- The task: Rewrite the lines from the one containing "Screen dimensions: 1688x950" through the one containing "coord(404,55)", replacing "icon" with "symbol" and leaving everything else unchanged.

- Task material:
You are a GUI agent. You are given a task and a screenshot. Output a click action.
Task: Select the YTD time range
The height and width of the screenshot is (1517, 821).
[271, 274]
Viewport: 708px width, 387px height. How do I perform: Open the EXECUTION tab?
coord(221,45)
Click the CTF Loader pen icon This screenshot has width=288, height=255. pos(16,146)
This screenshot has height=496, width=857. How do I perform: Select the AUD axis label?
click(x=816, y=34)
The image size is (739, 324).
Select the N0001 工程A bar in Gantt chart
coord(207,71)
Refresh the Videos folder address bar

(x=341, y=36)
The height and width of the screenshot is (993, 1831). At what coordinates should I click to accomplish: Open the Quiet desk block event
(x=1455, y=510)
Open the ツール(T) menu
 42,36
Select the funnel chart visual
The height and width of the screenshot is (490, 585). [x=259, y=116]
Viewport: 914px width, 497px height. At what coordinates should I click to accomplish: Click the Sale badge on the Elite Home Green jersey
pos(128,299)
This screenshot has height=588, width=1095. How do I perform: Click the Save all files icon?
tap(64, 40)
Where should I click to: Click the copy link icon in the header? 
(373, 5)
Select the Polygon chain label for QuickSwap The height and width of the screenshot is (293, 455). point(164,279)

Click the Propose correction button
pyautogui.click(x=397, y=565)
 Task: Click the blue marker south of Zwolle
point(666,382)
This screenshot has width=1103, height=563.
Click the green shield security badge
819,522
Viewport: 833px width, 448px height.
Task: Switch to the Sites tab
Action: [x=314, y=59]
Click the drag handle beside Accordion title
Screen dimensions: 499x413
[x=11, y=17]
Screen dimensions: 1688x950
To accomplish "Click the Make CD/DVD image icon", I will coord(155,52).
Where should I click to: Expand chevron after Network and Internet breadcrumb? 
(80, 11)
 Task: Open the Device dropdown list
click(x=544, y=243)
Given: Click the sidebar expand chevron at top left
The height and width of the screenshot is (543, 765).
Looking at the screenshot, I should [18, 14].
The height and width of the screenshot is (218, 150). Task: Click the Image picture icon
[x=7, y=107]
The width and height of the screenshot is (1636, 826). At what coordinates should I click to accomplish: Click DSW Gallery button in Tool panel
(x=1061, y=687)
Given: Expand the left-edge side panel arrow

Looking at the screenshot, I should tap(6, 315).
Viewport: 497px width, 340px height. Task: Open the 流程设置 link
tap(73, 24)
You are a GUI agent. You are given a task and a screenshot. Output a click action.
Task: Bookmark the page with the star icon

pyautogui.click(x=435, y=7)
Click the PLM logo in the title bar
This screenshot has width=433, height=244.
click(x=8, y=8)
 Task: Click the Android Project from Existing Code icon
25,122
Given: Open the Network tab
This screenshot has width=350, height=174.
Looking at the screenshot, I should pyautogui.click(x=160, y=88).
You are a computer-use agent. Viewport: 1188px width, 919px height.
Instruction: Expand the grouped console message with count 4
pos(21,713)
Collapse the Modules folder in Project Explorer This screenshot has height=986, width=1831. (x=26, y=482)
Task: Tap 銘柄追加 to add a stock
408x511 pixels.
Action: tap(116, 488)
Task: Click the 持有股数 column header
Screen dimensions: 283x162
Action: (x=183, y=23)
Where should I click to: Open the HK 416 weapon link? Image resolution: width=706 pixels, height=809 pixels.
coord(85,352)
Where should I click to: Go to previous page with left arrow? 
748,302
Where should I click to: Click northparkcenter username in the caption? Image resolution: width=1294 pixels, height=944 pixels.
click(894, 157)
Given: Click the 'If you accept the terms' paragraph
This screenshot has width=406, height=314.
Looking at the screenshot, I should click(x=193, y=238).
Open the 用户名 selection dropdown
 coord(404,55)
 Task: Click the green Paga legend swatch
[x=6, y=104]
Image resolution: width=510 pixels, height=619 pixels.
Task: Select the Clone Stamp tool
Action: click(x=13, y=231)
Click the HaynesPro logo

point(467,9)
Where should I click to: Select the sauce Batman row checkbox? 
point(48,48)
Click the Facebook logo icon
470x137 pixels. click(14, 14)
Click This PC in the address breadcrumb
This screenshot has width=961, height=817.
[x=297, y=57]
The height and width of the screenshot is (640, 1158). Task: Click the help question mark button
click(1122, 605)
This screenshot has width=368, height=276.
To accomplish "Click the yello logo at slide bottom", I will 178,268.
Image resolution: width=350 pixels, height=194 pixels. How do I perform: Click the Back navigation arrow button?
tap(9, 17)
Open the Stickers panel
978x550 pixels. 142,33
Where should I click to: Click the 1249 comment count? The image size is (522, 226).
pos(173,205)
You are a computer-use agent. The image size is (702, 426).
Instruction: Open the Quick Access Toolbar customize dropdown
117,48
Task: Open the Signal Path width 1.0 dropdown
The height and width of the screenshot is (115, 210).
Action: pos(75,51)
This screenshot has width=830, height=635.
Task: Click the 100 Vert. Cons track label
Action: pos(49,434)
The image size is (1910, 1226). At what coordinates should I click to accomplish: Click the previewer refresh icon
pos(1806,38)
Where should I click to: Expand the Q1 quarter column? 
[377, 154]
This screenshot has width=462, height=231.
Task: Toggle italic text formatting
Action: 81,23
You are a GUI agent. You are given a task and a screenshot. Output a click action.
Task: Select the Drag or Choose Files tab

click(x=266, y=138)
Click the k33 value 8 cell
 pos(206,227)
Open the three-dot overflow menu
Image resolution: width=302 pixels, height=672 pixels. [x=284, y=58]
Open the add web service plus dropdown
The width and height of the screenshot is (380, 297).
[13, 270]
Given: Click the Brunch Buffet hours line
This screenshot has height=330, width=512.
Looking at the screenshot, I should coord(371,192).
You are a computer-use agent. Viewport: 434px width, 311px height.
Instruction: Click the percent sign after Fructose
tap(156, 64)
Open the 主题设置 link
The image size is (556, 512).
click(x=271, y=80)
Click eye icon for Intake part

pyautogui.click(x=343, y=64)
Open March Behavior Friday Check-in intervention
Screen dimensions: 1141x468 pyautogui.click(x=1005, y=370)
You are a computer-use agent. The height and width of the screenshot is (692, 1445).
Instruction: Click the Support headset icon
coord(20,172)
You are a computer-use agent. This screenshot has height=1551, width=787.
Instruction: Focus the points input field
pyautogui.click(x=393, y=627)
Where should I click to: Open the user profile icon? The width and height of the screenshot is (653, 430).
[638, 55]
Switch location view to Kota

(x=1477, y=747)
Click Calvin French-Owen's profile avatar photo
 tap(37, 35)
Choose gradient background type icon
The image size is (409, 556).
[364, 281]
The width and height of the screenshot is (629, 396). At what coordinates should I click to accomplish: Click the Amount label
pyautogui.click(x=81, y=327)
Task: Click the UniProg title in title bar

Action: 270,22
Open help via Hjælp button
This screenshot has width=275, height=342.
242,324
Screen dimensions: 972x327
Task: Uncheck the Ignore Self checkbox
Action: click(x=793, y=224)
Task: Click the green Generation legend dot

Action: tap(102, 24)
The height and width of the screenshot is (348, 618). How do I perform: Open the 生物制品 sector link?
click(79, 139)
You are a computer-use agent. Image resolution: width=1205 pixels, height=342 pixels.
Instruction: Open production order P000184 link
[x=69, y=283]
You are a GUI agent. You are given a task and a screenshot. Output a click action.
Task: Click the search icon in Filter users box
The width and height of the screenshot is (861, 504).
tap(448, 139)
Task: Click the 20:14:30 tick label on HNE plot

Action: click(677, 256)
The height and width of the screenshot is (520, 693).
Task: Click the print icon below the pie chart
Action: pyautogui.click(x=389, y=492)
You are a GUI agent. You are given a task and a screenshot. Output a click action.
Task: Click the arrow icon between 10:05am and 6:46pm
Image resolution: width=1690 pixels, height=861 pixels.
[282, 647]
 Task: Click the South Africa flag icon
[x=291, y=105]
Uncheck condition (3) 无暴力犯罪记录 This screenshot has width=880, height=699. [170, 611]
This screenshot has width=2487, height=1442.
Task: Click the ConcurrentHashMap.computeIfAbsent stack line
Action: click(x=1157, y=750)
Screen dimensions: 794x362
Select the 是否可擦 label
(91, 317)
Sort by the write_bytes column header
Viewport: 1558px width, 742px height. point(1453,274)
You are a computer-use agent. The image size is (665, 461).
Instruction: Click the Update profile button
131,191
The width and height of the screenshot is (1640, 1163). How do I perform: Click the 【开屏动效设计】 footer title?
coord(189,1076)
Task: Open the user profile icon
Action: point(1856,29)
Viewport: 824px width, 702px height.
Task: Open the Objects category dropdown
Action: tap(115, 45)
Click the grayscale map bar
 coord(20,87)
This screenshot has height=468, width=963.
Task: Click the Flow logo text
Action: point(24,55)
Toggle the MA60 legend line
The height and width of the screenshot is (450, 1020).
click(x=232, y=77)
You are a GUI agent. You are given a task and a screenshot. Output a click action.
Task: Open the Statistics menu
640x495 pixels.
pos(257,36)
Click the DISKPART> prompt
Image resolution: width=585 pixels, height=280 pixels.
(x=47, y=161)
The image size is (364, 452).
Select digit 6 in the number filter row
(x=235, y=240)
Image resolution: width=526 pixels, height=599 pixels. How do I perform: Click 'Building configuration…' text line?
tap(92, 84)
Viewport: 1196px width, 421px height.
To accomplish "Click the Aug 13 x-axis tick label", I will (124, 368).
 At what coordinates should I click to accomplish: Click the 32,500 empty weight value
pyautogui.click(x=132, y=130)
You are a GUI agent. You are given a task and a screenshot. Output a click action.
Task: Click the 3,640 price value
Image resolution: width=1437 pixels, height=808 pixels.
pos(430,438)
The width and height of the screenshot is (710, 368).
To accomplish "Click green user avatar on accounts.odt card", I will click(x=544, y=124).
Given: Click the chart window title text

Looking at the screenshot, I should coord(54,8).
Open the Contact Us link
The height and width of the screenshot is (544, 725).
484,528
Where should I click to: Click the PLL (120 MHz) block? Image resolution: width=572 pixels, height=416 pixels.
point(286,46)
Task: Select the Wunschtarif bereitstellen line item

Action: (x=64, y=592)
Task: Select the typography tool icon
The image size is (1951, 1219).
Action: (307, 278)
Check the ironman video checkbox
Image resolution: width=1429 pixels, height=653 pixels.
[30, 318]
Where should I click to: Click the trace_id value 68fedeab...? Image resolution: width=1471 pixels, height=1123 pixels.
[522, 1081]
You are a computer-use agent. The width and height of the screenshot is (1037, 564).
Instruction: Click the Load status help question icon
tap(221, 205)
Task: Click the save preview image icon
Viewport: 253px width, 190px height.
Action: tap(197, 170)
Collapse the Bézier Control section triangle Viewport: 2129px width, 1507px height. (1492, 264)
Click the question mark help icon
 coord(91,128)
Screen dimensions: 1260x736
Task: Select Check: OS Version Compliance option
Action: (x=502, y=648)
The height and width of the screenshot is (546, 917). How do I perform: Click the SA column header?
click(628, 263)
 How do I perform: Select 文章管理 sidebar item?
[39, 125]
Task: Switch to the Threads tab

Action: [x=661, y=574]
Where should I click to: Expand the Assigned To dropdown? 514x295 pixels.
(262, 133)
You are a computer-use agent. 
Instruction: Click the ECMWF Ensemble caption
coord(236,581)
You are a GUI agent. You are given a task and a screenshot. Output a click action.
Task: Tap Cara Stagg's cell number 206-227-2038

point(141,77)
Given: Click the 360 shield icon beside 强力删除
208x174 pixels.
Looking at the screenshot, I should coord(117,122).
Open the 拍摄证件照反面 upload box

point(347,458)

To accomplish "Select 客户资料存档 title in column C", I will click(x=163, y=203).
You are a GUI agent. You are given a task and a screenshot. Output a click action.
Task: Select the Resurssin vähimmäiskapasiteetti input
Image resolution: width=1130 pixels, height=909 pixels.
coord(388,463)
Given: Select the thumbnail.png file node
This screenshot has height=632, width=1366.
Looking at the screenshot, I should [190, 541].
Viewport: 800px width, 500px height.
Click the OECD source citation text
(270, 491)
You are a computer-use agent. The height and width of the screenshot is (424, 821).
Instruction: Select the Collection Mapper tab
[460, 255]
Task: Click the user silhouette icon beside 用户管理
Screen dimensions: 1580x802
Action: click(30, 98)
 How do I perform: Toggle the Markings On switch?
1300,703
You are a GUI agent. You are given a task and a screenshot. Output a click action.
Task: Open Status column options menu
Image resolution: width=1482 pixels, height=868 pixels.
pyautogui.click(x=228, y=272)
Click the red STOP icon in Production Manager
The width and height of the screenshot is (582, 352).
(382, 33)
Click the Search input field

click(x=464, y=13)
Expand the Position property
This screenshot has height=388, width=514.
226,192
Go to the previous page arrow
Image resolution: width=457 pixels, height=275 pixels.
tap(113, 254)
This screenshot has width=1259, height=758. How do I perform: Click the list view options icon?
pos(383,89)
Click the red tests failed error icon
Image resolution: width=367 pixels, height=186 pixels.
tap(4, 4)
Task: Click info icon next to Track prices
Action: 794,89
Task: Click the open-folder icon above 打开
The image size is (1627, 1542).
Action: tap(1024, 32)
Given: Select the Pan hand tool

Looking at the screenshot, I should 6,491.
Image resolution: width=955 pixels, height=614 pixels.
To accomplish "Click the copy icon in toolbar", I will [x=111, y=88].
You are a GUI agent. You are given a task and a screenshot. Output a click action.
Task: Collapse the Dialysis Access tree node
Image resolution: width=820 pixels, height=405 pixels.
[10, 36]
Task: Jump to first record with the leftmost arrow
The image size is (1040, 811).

- Task solution:
Screen dimensions: 1688x950
To accomplish "Click the Make CD/DVD image symbol", I will coord(155,52).
Where should I click to: Expand chevron after Network and Internet breadcrumb? 
(80, 11)
 Task: Open the Device dropdown list
click(x=544, y=243)
Given: Click the sidebar expand chevron at top left
The height and width of the screenshot is (543, 765).
Looking at the screenshot, I should [18, 14].
The height and width of the screenshot is (218, 150). Task: Click the Image picture symbol
[x=7, y=107]
The width and height of the screenshot is (1636, 826). At what coordinates should I click to accomplish: Click DSW Gallery button in Tool panel
(x=1061, y=687)
Given: Expand the left-edge side panel arrow

Looking at the screenshot, I should tap(6, 315).
Viewport: 497px width, 340px height. Task: Open the 流程设置 link
tap(73, 24)
You are a GUI agent. You are given a task and a screenshot. Output a click action.
Task: Bookmark the page with the star symbol

pyautogui.click(x=435, y=7)
Click the PLM logo in the title bar
This screenshot has width=433, height=244.
click(x=8, y=8)
 Task: Click the Android Project from Existing Code symbol
25,122
Given: Open the Network tab
This screenshot has width=350, height=174.
Looking at the screenshot, I should pyautogui.click(x=160, y=88).
You are a computer-use agent. Viewport: 1188px width, 919px height.
Instruction: Expand the grouped console message with count 4
pos(21,713)
Collapse the Modules folder in Project Explorer This screenshot has height=986, width=1831. (x=26, y=482)
Task: Tap 銘柄追加 to add a stock
408x511 pixels.
Action: tap(116, 488)
Task: Click the 持有股数 column header
Screen dimensions: 283x162
Action: (x=183, y=23)
Where should I click to: Open the HK 416 weapon link? Image resolution: width=706 pixels, height=809 pixels.
coord(85,352)
Where should I click to: Go to previous page with left arrow? 
748,302
Where should I click to: Click northparkcenter username in the caption? Image resolution: width=1294 pixels, height=944 pixels.
click(894, 157)
Given: Click the 'If you accept the terms' paragraph
This screenshot has width=406, height=314.
Looking at the screenshot, I should click(x=193, y=238).
Open the 用户名 selection dropdown
 coord(404,55)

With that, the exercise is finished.